用古代和现代同源基因替换必需基因的功能限制

来源： mbio July/August 2017 Volume 8 Issue 4 e01276-17

1. 论文摘要

细胞中执行核心信息处理功能、具有多个互作伴侣的蛋白编码基因，更难通过水平基因转移进入外源生物并发挥功能。本研究以编码高度保守的翻译延伸因子 Tu（EF-Tu）的 tuf 基因为研究对象，通过系统地将大肠杆菌基因组中的内源 tufA 基因替换为其现代和古代同源基因，探究了该必需基因跨物种 / 跨时间转移的功能限制。其中，现代同源基因覆盖了近缘和远缘的不同细菌类群，古代同源基因是通过系统发育重建的、距今 0.7~36 亿年的祖先 tuf 序列。结果表明，只要大肠杆菌基因组中保留另一个 EF-Tu 编码基因 tufB，所有外源 tuf 基因均可成功转移并整合到大肠杆菌基因组中；但当敲除 tufB 基因后，只有来自 γ- 变形菌纲的现代和古代同源基因可支持大肠杆菌存活，证明大肠杆菌 tuf 与其远缘同源基因的功能互换性存在严格限制。大肠杆菌的相对生长适合度，与插入的现代 tuf 同源基因和内源基因的进化距离呈负相关；适合度降低与胞内 EF-Tu 蛋白水平下降、蛋白质合成速率降低直接相关，提升 tuf 的表达水平可部分缓解这种适合度代价。综上，蛋白活性的功能保守性、胞内蛋白表达量、互作网络的连接性，共同构成了该必需基因向外源细菌成功转移的功能限制。

2. 论文关键词

延伸因子Tu、水平基因转移、古代基因、变形菌、tuf基因

3. 研究目的

探究编码核心翻译因子 EF-Tu 的 tuf 基因，被现代物种同源基因、系统发育重建的古代同源基因替换时的功能限制，直接验证进化生物学的 “复杂性假说”，明确高互作性的核心信息类必需基因水平转移的约束条件。

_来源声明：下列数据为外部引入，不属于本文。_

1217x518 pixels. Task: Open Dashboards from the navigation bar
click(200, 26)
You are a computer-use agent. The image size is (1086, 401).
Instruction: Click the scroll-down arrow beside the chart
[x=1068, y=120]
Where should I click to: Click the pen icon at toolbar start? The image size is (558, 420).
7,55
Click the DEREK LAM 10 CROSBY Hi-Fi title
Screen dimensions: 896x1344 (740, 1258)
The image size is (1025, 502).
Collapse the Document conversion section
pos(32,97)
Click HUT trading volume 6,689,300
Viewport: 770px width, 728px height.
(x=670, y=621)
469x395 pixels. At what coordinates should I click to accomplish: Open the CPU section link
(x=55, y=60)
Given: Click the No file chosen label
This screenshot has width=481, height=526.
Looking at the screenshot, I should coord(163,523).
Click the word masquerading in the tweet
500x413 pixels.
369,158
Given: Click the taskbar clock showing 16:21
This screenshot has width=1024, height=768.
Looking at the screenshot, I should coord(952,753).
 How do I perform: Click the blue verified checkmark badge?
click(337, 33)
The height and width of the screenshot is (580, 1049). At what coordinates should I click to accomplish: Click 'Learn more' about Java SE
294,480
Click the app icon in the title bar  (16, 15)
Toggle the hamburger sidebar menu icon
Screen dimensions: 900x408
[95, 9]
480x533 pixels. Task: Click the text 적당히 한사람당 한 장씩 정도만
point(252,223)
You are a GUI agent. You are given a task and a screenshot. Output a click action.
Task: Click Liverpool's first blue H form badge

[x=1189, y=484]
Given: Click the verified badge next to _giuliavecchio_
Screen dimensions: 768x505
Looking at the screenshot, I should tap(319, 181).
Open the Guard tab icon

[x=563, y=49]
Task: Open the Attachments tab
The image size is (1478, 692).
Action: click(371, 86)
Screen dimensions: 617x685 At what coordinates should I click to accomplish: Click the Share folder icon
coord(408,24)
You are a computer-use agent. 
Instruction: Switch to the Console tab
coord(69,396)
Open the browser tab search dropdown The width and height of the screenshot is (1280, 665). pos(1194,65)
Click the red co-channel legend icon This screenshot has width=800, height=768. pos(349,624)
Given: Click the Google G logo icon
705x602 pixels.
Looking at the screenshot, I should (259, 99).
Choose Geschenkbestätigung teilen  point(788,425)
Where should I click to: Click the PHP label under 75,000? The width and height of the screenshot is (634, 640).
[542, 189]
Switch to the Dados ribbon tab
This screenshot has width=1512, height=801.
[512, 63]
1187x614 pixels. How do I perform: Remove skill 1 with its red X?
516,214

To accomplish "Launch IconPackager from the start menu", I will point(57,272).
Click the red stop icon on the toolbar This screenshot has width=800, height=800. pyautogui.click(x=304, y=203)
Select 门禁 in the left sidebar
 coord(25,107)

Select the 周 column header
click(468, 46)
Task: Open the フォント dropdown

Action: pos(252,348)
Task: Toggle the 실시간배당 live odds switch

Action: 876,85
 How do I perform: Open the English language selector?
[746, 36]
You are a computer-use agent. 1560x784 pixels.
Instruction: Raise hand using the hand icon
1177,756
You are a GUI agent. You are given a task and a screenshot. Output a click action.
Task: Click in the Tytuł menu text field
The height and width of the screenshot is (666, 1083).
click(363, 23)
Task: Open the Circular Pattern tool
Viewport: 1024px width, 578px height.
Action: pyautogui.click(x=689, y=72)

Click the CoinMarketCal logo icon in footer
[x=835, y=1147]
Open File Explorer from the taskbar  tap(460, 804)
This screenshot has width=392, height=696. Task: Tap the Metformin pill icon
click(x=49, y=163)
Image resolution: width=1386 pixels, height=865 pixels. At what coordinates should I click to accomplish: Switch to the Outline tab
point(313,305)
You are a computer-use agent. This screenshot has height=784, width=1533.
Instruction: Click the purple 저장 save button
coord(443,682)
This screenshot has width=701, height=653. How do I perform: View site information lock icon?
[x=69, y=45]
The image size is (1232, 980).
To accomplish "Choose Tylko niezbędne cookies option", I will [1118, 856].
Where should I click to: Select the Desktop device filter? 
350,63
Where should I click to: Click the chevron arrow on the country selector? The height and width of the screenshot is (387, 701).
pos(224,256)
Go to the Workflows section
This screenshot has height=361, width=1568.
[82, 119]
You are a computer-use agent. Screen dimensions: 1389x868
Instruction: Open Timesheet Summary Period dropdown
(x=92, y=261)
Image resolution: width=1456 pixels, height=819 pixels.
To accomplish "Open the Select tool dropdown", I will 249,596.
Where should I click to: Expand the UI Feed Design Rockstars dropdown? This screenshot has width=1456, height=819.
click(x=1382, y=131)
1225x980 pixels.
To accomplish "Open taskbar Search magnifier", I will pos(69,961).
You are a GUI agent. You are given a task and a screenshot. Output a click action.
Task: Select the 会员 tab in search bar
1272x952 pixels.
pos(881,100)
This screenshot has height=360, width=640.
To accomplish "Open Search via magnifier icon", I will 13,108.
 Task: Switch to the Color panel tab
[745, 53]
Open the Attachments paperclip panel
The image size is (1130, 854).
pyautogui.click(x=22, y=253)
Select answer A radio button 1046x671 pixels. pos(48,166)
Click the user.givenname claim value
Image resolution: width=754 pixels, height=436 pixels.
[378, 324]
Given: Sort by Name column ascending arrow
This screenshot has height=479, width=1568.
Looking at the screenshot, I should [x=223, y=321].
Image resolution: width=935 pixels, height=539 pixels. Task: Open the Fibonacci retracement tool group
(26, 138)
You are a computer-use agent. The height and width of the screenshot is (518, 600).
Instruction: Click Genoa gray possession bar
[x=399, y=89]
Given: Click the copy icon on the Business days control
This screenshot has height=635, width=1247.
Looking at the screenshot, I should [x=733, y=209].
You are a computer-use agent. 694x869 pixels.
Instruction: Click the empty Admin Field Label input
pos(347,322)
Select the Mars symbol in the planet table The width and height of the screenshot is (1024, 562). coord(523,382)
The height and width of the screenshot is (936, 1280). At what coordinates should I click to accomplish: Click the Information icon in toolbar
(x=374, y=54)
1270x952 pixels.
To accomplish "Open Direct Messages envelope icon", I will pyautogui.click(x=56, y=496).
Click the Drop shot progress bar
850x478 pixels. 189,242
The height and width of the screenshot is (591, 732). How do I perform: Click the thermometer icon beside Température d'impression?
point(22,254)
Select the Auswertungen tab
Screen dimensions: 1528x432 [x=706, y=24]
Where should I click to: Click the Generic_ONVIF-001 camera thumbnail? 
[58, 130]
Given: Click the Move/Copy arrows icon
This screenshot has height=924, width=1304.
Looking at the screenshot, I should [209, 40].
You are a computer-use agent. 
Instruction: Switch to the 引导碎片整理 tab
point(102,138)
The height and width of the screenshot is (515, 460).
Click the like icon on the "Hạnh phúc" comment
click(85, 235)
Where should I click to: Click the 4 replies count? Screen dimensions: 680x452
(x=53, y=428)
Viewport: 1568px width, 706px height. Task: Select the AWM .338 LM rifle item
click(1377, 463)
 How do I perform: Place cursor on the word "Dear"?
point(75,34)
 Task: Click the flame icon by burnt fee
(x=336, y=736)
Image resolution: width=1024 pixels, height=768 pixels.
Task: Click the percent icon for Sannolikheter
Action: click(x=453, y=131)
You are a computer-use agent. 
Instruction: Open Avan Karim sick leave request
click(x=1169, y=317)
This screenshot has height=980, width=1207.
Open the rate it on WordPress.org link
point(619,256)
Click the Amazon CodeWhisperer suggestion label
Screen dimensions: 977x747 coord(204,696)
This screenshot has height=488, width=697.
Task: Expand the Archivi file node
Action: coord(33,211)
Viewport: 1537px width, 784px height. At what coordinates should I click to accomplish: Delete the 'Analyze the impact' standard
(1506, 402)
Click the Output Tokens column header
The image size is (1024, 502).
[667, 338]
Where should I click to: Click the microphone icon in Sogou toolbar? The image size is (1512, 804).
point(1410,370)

明确 tuf 基因的进化距离、基因定位（染色体 / 质粒）、进化时间对大肠杆菌宿主生长适合度的影响，划定 tuf 基因可单独支持宿主存活的系统发育与时间边界。

揭示外源 tuf 基因替换后，大肠杆菌宿主适合度降低的核心分子机制，区分蛋白表达量不足与功能活性缺陷对表型的差异化影响。

分析细菌应对外源必需基因功能缺陷的适应性补偿机制，完善水平基因转移后宿主 - 外源基因的适配性进化规律。

4. 研究思路

菌株构建与材料准备：以大肠杆菌 K-12 MG1655 为宿主，通过 λ-red 同源重组技术，用 10 个来自不同细菌类群的现代 tuf 同源基因、6 个距今 0.7~36 亿年的系统发育重建古代 tuf 同源基因，精准替换内源 tufA 基因，同时保留内源 tufB 基因，构建 16 株同基因工程菌株。

基因可替换性边界确定：在上述 16 株菌株中尝试敲除内源 tufB 基因，筛选可单独依靠外源 tuf 基因支持大肠杆菌存活的同源基因，划定 tuf 基因功能可替换性的系统发育边界；通过 RT-qPCR 检测 tufB 所在基因组区域的拷贝数变化，分析菌株的适应性补偿机制。

生长适合度系统测定：利用芬兰 Bioscreen C 全自动生长曲线仪，测定所有菌株在 LB 丰富培养基、DM25 基本培养基中的全周期生长曲线，精准计算延滞期、倍增时间、最大 OD600 值，量化菌株相对适合度，分析其与 tuf 基因进化距离的相关性。

适合度代价的分子机制解析：通过 LC-MS/MS 定量检测胞内 EF-Tu 蛋白的相对丰度，通过 β- 半乳糖苷酶诱导实验测定菌株的蛋白质合成速率，明确二者与菌株相对适合度的相关性；通过不同强度启动子过表达外源 tuf 基因，验证 EF-Tu 表达量对适合度的补偿效应。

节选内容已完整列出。